Il 6 di maggio, in un Cantiere che abbiamo chiamato “Fuori programma”, cui partecipa una grande parte delle maggiori organizzazioni sociali, come la Cgil e l’Arci, molte riviste, la stessa Rete del Nuovo Municipio,ci troveremo facci a faccia addirittura con Romano Prodi, la cui Fabbrica del Programma è invece frutto di un pensatoio bolognese chiamato Il Mulino. Noi promuoviamo l’autonoma proposta del movimento e delle reti sociali. La Fabbrica ascolta le parti sociali. Noi siamo i meteorologi, Prodi–al più–indossa l’impermeabile quando grandinano liberismo e guerra. Però ci chiediamo: è possibile interloquire, riconoscersi vicendevolmente come interlocutori? E’ possibile “macchiare” il futuro programma dell’Unione, cioè del governo che–speriamo–sostituirà Berlusconi, con le nostre proposte, come si macchia il caffè con il latte?
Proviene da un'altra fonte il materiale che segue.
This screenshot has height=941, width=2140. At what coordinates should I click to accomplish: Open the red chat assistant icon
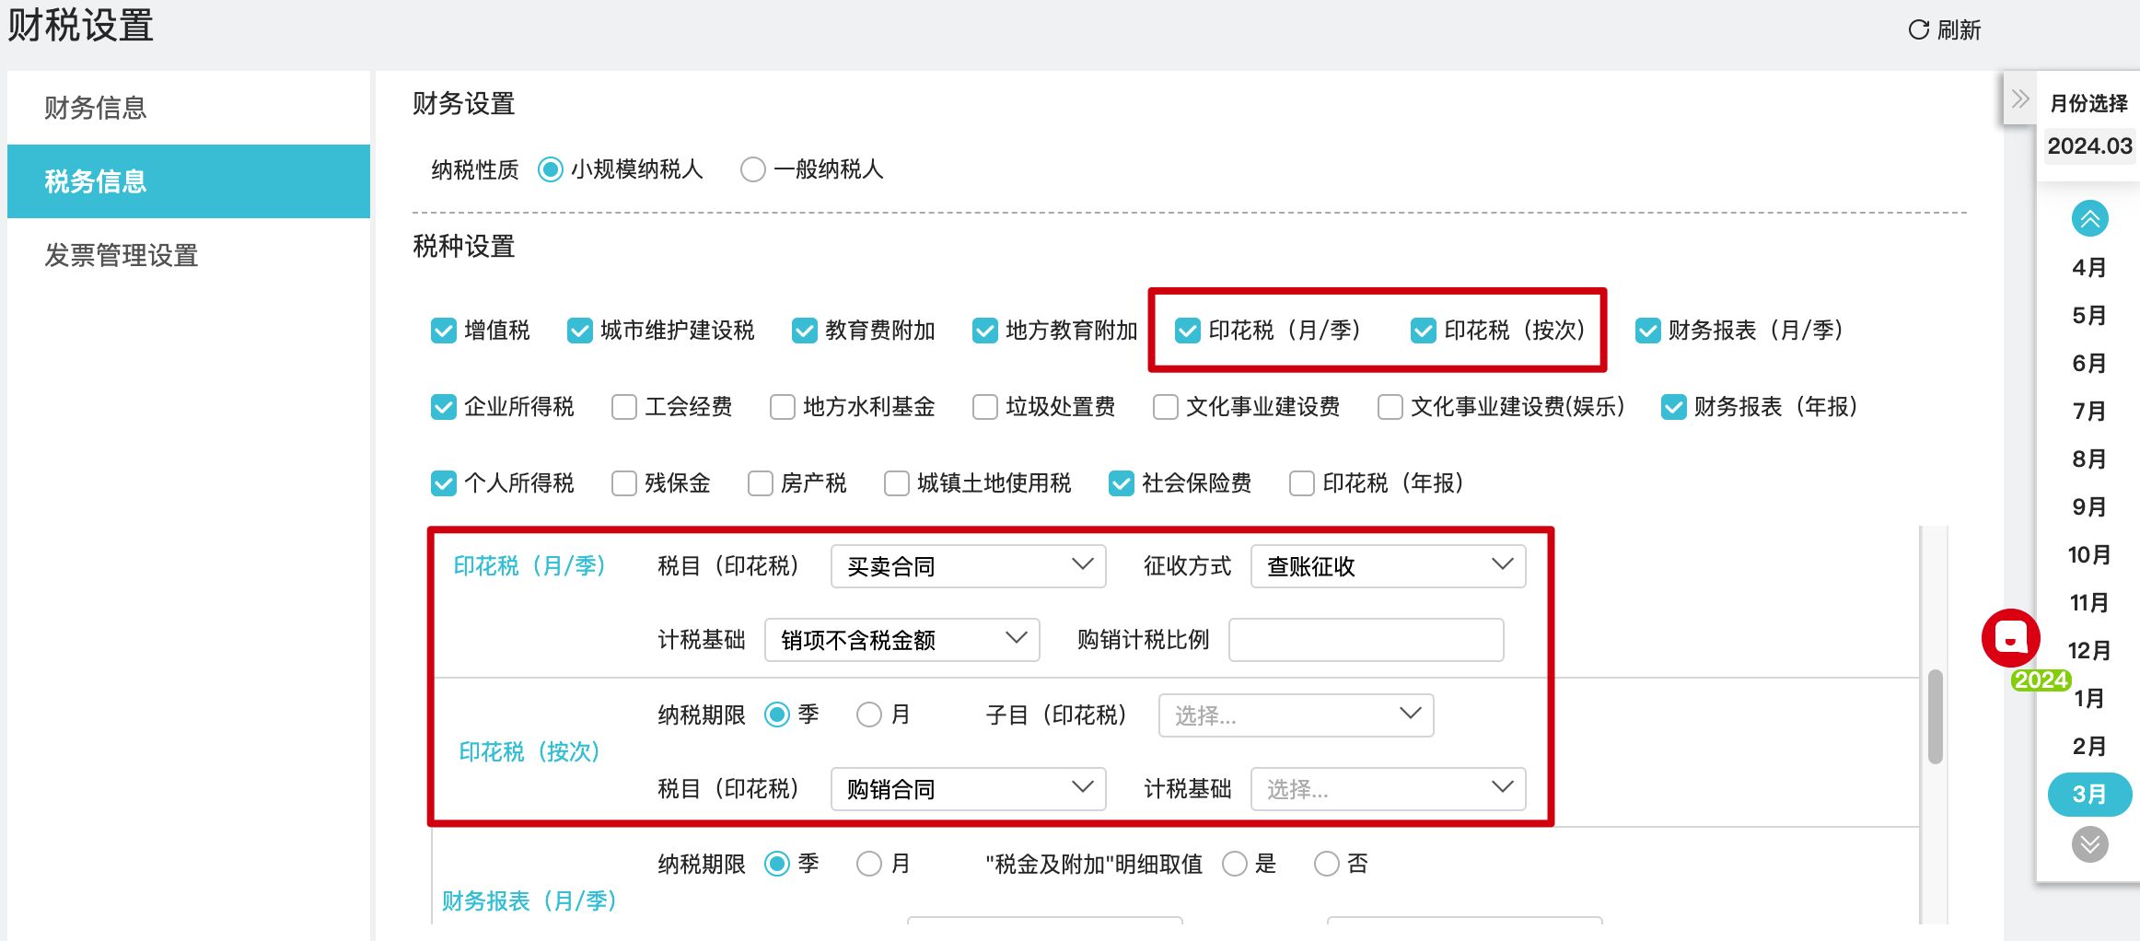point(2010,638)
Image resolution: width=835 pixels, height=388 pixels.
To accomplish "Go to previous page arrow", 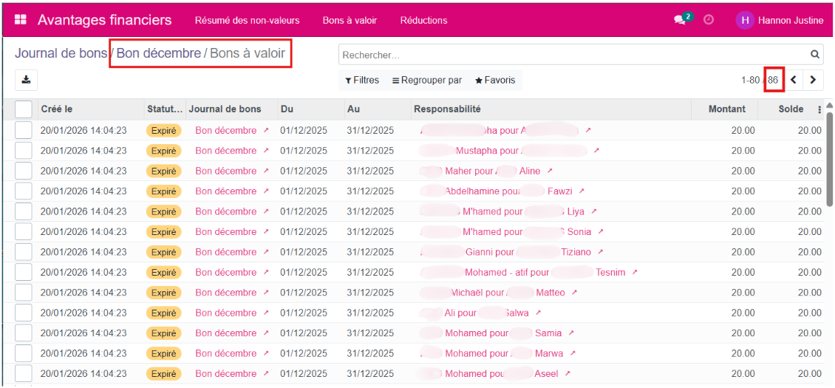I will pos(794,80).

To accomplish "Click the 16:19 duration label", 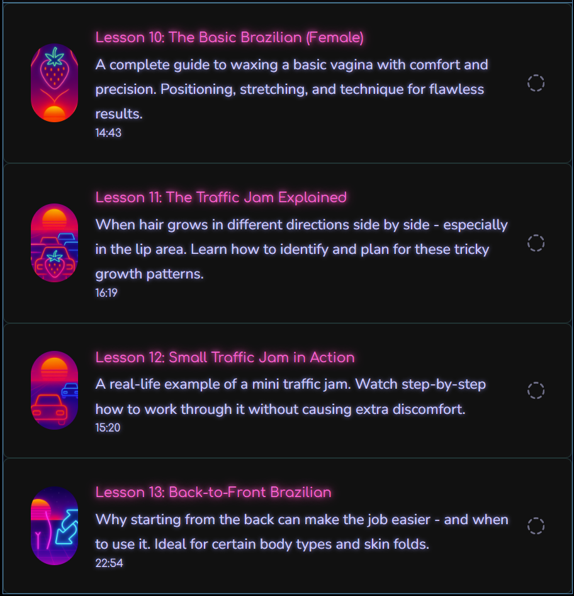I will tap(106, 293).
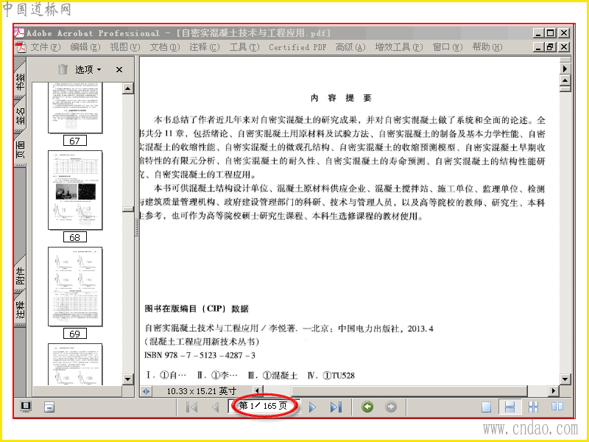
Task: Go to the first page button
Action: [192, 407]
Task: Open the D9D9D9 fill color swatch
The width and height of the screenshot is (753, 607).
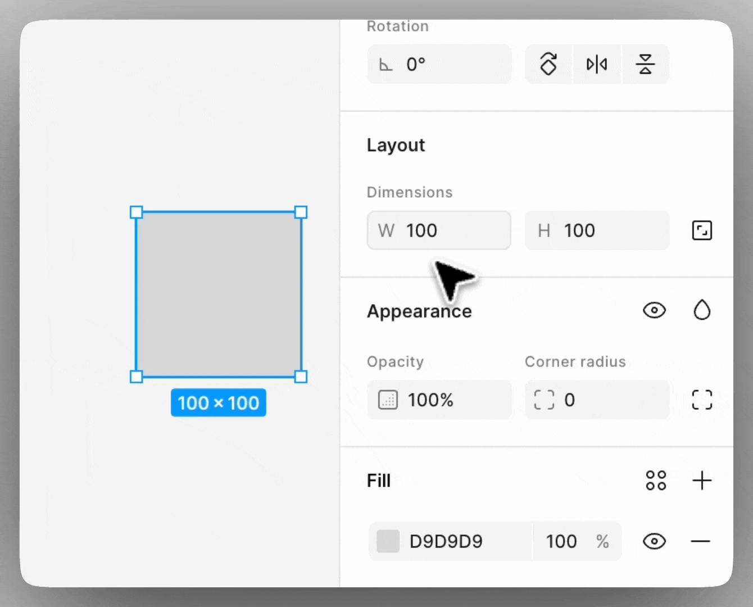Action: click(388, 541)
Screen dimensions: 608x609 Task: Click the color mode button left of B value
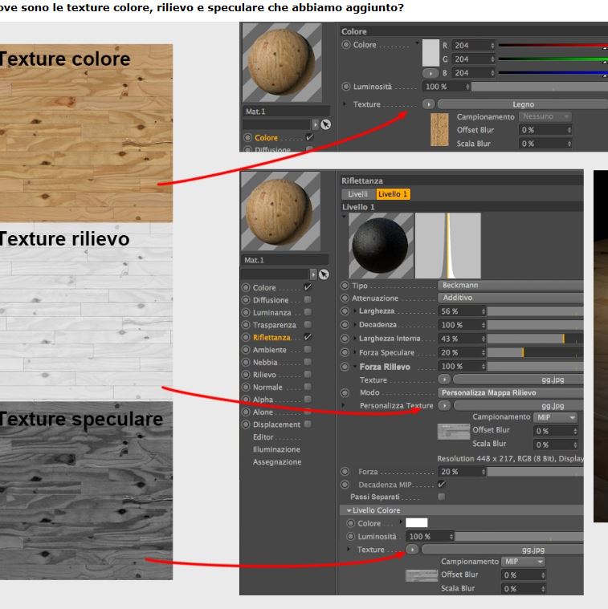(430, 73)
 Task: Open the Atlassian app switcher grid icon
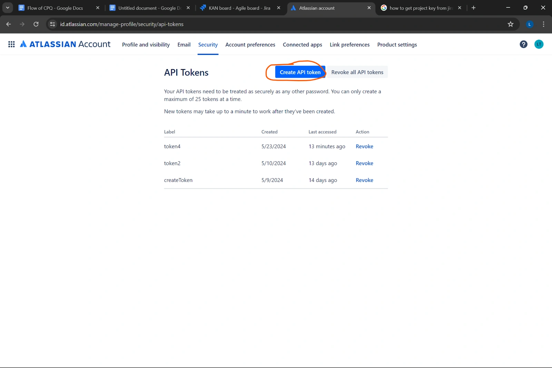(x=11, y=44)
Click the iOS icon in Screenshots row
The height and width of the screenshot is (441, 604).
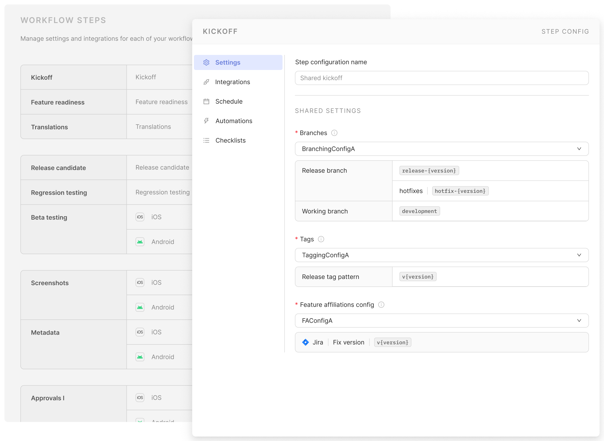pyautogui.click(x=140, y=282)
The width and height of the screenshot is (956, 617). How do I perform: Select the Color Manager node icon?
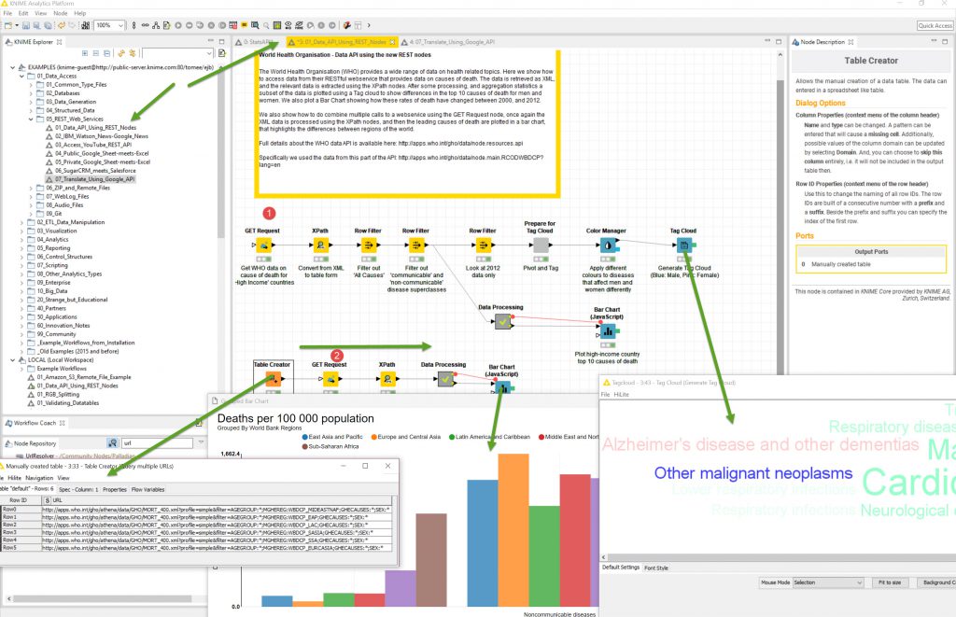pos(607,245)
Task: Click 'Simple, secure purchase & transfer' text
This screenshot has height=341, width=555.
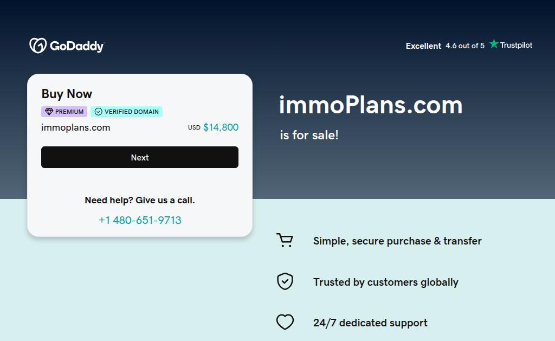Action: click(x=397, y=241)
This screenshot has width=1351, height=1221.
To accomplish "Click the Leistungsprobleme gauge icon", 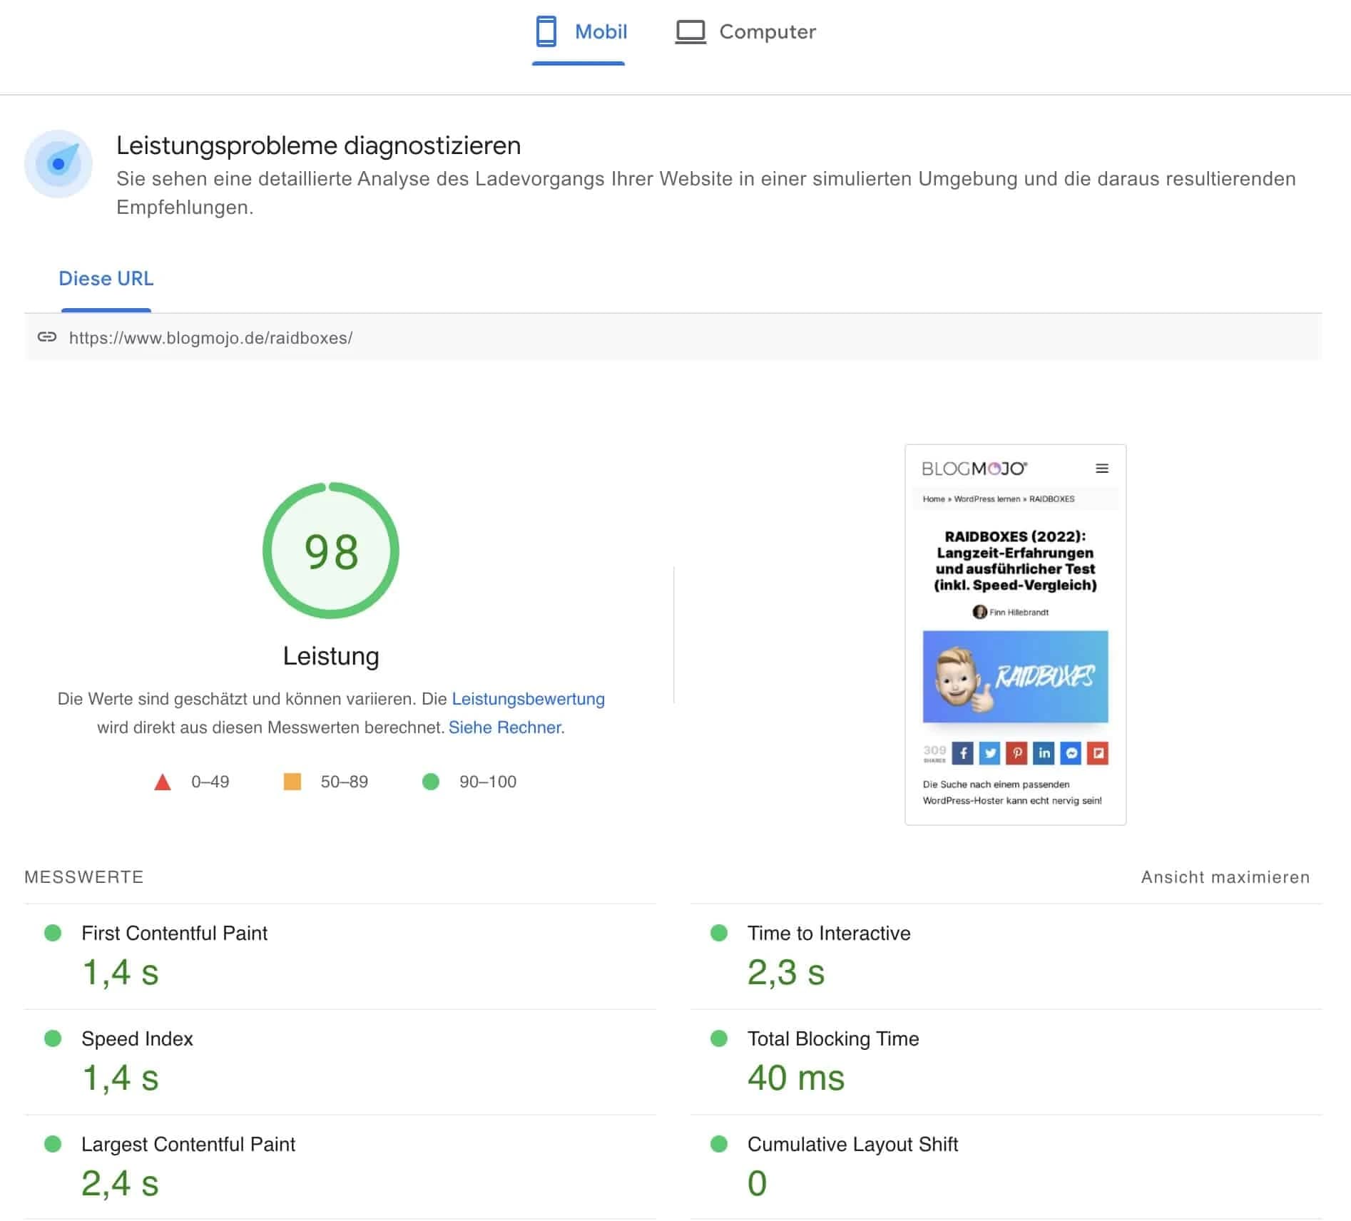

Si può segnalare che l’anno che ci separa dalle elezioni politiche, oltre alla necessità di inoculare nel paese antidoti ai ulteriori veleni che Berlusconi diffonderà, può diventare la stagione di una gigantesca consultazione sul paese che vogliamo? Se fosse possibile, la nostra rivoluzione avrebbe fatto un passo in più, oltre l’atteggiamento del periodo classico della rivoluzione proletaria, per il quale o si conquista il potere per cambiare il mondo o si brama un posto da deputato: impossibile la prima cosa e quindi inerte la seconda.

Scusate, non so se queste cose che ho detto sono quelle che ci si aspettava. Forse bisognerebbe essere più prudenti nell’usare le parole, come ad esempio “rivoluzione”. Ma ho la sensazione, spesso, che fare una cosa entusiasmante come chiedere ai cittadini di scriverlo loro, il bilancio della città; o avviare una cosa innovativa come un gestore telefonico equo e solidale; o una cosa giusta come buttar fuori dai distributori automatici la Coca Cola; insomma, quel che tutti facciamo ogni giorno, rischi di essere, ai nostri stessi occhi, una buona azione sì, ma marginale. Un grazioso orpello all’orribile fotografia del mondo qual è. Se ci sforziamo di essere realisti, di non cadere vittima dei miraggi, vediamo facilmente che non è così.